Ketertarikan Mala terhadap tenun sejak berusia 10 tahun,  ketika  ia melihat bagaimana tangan ibu dan neneknya asyik menghasilkan kain khas ini,  dari situlah  ia bertekad mempelajari kerajinan ini hingga menguasai tenun sejak di usia 15 tahun.   Mala juga membuat  kebun etnobotani seluas tiga hektar di Dusun Sadap dengan  sekitar 160 tanaman dengan berbagai jenis pewarna alami yang dihasilkan seperti engkerebai, leban, durian, daun salam, randu, ulin rambutan hingga pepaya dan lain-lain.  Di lokasi lain, Mala dan warga dusun menggagas demonstration plot (demplot) untuk membudidayakan rengat padi dan rengat akar sebagai  bahan pewarna alami.
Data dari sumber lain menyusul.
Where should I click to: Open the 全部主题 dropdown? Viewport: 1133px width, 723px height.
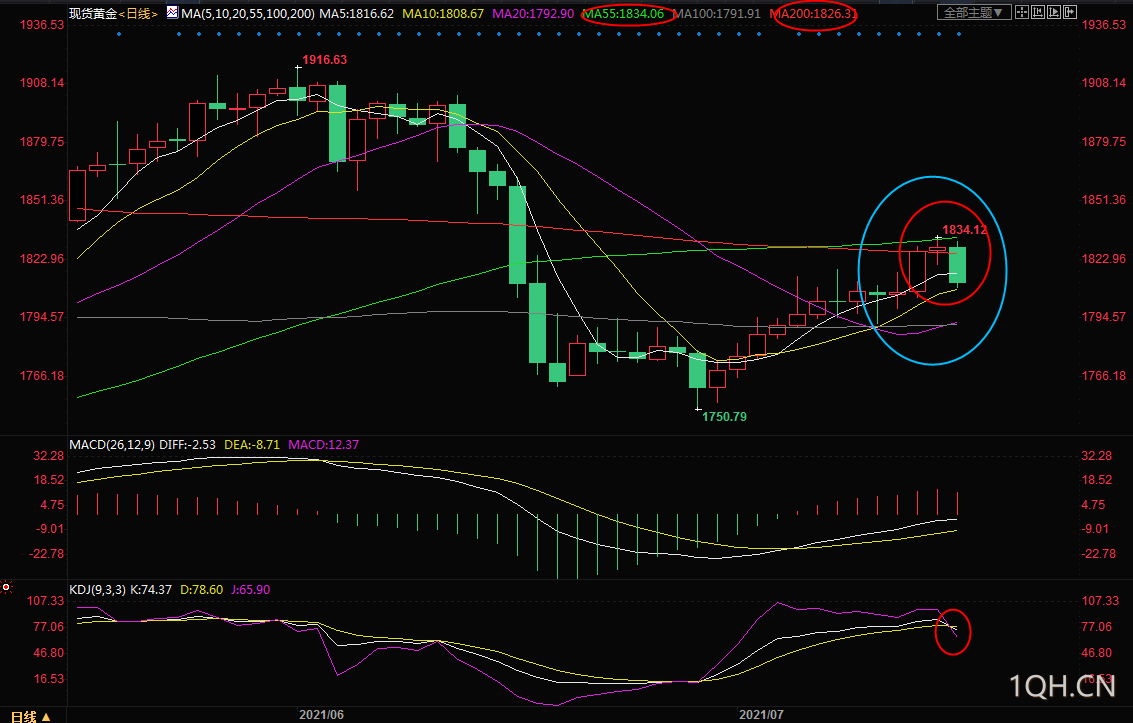point(975,12)
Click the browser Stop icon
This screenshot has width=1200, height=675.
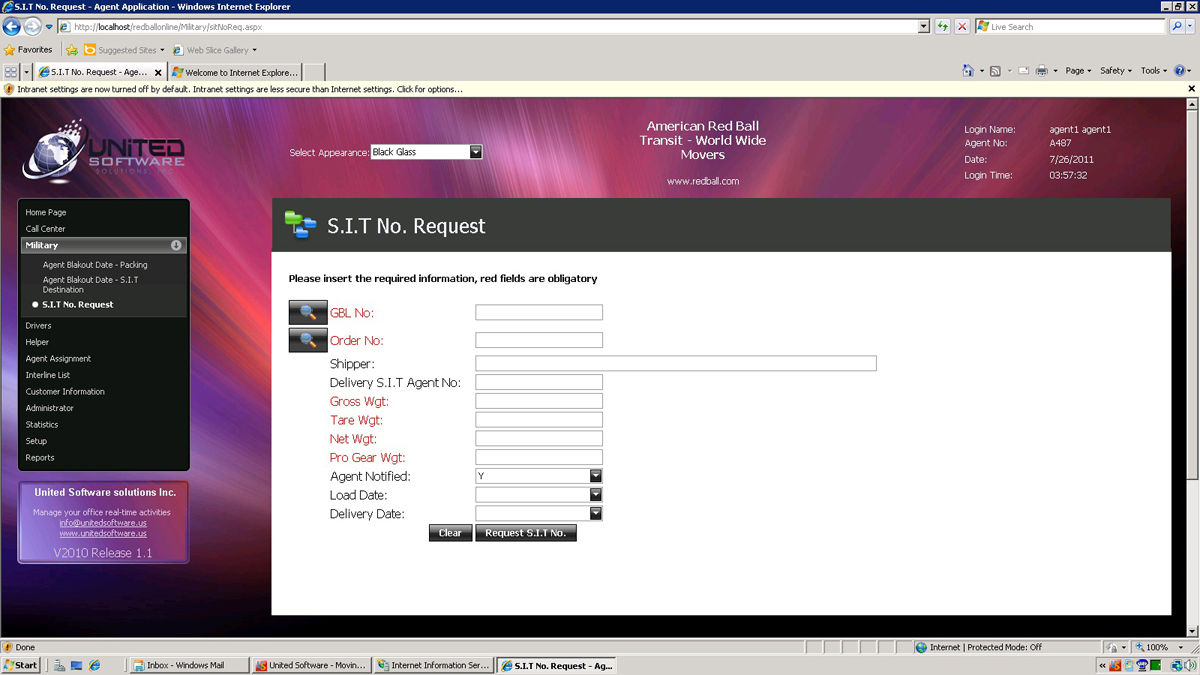pos(962,27)
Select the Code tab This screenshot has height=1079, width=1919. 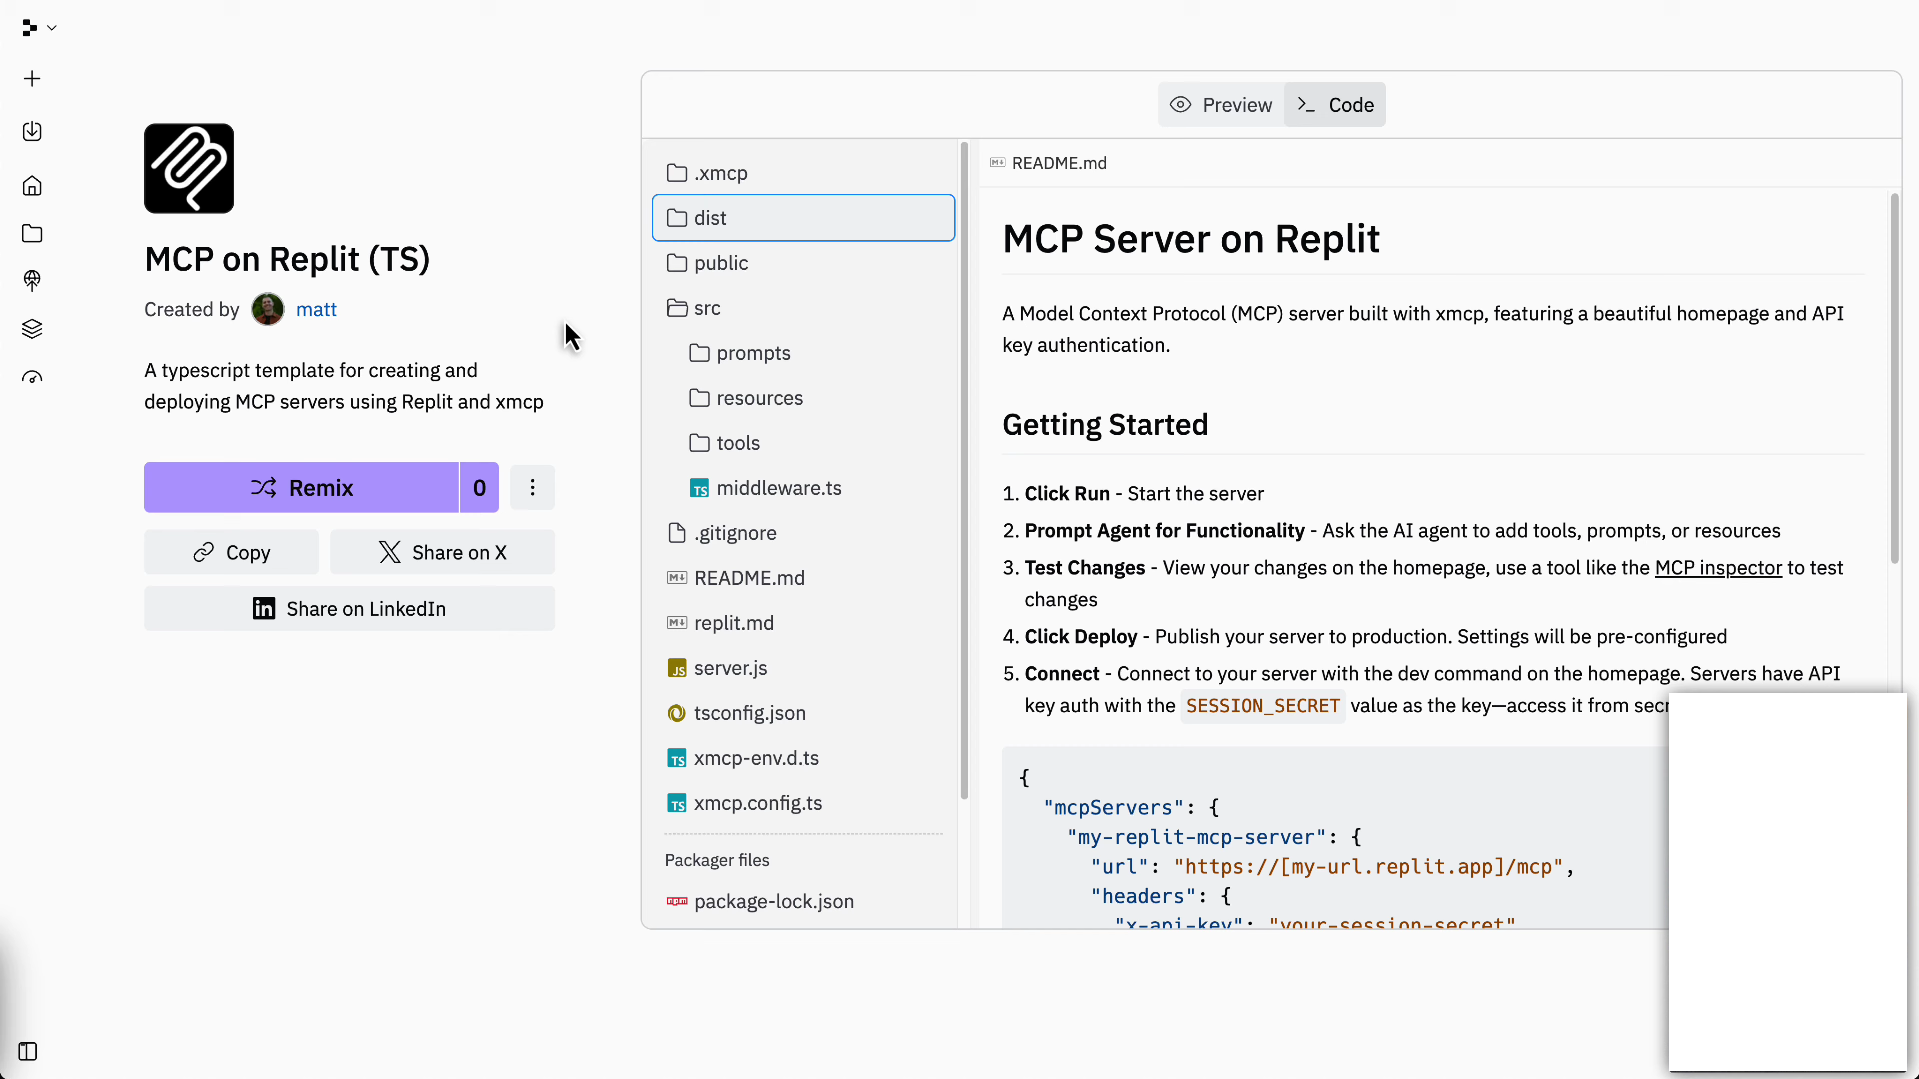click(x=1335, y=105)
Sejak  saat itulah  Mala rajin bikin kain tenun,  awalnya hasil tenunan Mala simpan untuk kegiatan ritual dan budaya Dayak Iban.   Tak disangkanya ternyata kreativitas  itu justru menarik  banyak minat ibu-ibu di dusun yang secara tidak sengaja melihat galeri hasil tenun Mala saat bertandang ke rumahnya.  Mereka minta diajarkan dan ia tidak menolak,     Saya justru bersyukur bisa mewarisi kebudayaan dari nenek moyang, pendahulu saya. Melestarikan sesuatu yang sudah ada itu sangat penting  ”,  Ujar SiGaluH  Mala dengan senangnya.

Sejak berdiri 2018, kegiatan ini sudah menggaet 28 perempuan Dusun Sadap jadi perajin tenun. Sebagian hasilnya, dijual dengan penghasilan mencapai lebih Rp50 juta selama dua tahun,     Setiap hasil tenun itu pasti terjual dan bisa bantu ekonomi ibu-ibu di sana  ”,  Ujar SiGaluH  Mala.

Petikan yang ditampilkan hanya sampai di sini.